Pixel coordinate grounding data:
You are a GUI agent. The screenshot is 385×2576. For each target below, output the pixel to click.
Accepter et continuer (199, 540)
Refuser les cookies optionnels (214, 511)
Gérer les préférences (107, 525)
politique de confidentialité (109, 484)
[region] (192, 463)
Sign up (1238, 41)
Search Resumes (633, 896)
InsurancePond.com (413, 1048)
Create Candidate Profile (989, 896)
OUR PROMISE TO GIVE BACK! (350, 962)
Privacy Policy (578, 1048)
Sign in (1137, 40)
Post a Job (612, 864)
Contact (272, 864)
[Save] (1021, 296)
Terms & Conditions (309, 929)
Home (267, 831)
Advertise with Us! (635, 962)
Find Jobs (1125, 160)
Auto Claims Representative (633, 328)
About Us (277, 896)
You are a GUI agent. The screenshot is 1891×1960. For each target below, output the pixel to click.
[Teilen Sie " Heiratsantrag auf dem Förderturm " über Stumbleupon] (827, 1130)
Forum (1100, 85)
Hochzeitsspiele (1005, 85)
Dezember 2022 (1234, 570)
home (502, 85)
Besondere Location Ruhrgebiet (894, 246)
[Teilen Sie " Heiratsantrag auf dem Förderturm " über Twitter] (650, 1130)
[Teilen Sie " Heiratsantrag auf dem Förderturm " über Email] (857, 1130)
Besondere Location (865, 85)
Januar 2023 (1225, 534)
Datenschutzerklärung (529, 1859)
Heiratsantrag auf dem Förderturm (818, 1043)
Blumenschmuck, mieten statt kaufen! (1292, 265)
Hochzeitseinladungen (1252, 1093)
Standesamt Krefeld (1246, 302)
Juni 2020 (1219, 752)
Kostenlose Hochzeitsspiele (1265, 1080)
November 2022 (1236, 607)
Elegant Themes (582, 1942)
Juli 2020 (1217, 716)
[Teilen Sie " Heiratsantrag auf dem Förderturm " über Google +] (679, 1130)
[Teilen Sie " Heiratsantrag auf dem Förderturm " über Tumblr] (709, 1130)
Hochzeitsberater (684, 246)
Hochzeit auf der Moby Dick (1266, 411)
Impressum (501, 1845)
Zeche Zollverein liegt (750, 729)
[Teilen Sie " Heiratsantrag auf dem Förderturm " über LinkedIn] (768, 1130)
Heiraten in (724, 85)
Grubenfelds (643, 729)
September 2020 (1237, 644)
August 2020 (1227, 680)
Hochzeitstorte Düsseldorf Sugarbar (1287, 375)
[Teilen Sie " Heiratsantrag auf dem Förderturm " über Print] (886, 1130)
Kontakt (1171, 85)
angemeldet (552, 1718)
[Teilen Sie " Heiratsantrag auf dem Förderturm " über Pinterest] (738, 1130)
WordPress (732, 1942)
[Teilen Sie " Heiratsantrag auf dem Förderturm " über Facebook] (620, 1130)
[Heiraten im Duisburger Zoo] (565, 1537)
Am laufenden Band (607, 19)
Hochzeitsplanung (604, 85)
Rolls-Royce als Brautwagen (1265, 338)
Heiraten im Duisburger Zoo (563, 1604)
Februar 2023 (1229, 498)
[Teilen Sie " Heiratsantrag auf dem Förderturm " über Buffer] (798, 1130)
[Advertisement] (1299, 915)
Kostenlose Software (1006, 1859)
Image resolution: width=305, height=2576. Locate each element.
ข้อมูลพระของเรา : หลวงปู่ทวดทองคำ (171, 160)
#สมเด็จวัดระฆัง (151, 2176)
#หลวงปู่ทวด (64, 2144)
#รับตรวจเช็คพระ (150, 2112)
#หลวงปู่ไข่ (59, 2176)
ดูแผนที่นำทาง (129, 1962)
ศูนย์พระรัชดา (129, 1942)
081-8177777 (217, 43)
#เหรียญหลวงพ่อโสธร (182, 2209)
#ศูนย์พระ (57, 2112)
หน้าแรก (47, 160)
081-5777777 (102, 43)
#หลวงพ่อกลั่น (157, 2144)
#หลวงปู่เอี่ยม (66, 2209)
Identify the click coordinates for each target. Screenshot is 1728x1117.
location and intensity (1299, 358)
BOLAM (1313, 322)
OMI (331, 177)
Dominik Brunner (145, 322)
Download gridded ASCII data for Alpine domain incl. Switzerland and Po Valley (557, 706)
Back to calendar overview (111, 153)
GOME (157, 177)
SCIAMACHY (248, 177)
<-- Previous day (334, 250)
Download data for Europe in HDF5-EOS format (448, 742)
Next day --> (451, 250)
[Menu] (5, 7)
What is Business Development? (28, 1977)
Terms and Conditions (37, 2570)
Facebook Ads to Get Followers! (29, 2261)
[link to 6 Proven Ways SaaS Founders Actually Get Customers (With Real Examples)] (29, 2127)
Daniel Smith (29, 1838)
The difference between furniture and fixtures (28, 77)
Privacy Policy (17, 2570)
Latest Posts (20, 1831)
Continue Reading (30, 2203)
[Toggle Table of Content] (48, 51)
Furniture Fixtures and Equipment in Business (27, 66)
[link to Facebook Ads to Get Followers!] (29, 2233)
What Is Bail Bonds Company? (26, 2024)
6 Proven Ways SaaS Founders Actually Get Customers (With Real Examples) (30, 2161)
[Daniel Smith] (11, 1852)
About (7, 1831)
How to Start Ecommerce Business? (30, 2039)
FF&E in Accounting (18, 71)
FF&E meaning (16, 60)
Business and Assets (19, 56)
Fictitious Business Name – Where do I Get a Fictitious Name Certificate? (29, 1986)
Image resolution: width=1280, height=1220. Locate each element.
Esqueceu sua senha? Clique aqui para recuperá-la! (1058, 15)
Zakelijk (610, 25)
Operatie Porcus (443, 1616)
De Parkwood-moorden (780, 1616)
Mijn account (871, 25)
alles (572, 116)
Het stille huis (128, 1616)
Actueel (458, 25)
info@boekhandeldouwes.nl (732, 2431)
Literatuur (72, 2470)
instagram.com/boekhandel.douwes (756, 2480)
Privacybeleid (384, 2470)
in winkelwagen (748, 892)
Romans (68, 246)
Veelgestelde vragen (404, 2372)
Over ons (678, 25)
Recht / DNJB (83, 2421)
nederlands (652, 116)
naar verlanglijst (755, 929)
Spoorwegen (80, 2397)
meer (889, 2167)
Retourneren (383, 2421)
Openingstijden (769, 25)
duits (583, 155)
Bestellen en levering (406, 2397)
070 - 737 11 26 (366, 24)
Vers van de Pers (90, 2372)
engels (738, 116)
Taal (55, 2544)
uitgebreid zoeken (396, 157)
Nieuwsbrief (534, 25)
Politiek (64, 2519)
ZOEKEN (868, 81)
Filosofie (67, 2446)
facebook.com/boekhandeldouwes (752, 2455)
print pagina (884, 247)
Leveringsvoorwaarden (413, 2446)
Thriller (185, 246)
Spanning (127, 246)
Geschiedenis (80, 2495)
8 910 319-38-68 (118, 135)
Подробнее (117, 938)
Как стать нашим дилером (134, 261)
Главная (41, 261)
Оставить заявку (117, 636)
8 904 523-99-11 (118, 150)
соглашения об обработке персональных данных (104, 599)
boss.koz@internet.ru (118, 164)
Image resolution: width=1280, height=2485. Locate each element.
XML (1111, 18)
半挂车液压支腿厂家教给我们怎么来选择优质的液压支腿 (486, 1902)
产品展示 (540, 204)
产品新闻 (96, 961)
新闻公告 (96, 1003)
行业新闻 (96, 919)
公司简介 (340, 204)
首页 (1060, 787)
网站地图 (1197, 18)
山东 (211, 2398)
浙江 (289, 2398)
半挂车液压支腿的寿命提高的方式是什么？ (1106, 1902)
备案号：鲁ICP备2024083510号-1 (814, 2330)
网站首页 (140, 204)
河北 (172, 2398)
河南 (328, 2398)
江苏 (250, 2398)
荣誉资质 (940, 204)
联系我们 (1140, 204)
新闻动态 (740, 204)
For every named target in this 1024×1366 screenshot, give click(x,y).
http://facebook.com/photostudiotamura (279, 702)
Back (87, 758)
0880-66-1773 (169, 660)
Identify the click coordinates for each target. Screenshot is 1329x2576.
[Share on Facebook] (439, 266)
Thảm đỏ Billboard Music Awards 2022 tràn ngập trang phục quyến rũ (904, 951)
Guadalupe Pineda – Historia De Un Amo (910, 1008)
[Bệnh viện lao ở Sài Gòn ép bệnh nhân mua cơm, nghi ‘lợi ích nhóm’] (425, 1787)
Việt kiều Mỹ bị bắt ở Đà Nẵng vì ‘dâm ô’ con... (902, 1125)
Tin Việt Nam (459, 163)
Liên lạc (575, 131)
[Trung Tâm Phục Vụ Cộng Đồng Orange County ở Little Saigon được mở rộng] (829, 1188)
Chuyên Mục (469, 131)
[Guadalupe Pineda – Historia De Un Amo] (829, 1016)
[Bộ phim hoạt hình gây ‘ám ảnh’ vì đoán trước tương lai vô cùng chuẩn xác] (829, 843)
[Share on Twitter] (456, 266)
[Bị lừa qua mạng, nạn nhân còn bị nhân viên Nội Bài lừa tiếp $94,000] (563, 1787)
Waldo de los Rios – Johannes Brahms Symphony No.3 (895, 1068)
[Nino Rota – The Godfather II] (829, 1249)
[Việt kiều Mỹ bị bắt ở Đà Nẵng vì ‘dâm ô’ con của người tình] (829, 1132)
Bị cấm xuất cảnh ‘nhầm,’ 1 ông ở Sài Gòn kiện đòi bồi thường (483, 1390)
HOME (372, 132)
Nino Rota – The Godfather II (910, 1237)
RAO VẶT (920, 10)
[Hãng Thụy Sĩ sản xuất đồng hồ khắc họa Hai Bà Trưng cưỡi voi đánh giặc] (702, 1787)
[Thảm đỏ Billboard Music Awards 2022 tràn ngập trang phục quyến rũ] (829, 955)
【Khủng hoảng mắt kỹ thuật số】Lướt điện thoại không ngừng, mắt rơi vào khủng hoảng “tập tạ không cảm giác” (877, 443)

## BRIEF
Of the entries above, repeat exactly the lines from the line with "ZOEKEN (868, 81)" through the line with "8 904 523-99-11 (118, 150)", both of them included.

## SOLUTION TO THE EXERCISE
ZOEKEN (868, 81)
Filosofie (67, 2446)
facebook.com/boekhandeldouwes (752, 2455)
print pagina (884, 247)
Leveringsvoorwaarden (413, 2446)
Thriller (185, 246)
Spanning (127, 246)
Geschiedenis (80, 2495)
8 910 319-38-68 (118, 135)
Подробнее (117, 938)
Как стать нашим дилером (134, 261)
Главная (41, 261)
Оставить заявку (117, 636)
8 904 523-99-11 (118, 150)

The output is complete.